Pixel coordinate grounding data
=== Begin Enclosure ===
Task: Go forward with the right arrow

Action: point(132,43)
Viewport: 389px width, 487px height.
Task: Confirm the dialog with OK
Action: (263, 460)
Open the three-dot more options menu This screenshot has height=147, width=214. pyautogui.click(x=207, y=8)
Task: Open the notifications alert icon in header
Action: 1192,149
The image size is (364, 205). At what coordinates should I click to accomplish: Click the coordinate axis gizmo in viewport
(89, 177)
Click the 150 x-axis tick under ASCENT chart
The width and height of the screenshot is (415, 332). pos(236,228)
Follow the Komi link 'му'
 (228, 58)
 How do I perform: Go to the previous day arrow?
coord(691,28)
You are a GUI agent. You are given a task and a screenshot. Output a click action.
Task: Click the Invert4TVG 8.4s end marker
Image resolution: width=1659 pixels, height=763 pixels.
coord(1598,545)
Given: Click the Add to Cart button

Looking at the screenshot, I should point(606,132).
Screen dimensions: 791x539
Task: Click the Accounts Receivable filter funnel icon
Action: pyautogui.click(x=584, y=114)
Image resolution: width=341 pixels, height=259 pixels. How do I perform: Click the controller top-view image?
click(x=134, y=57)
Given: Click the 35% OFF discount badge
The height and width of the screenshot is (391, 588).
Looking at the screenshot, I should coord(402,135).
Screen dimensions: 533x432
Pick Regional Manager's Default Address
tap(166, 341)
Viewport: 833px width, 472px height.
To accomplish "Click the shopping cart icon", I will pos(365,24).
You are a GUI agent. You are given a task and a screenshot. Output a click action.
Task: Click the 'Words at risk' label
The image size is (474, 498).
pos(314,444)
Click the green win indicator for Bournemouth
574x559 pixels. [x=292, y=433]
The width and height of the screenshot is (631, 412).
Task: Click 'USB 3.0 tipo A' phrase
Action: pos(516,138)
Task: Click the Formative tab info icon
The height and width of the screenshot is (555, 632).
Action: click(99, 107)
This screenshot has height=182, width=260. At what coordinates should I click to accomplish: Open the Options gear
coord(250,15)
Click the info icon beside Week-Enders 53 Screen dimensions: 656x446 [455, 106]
=== End Enclosure ===
*EXERCISE AIM*
Give the count of lines in the entries above that hold the word "info", with no other words.

*YOUR SOLUTION*
2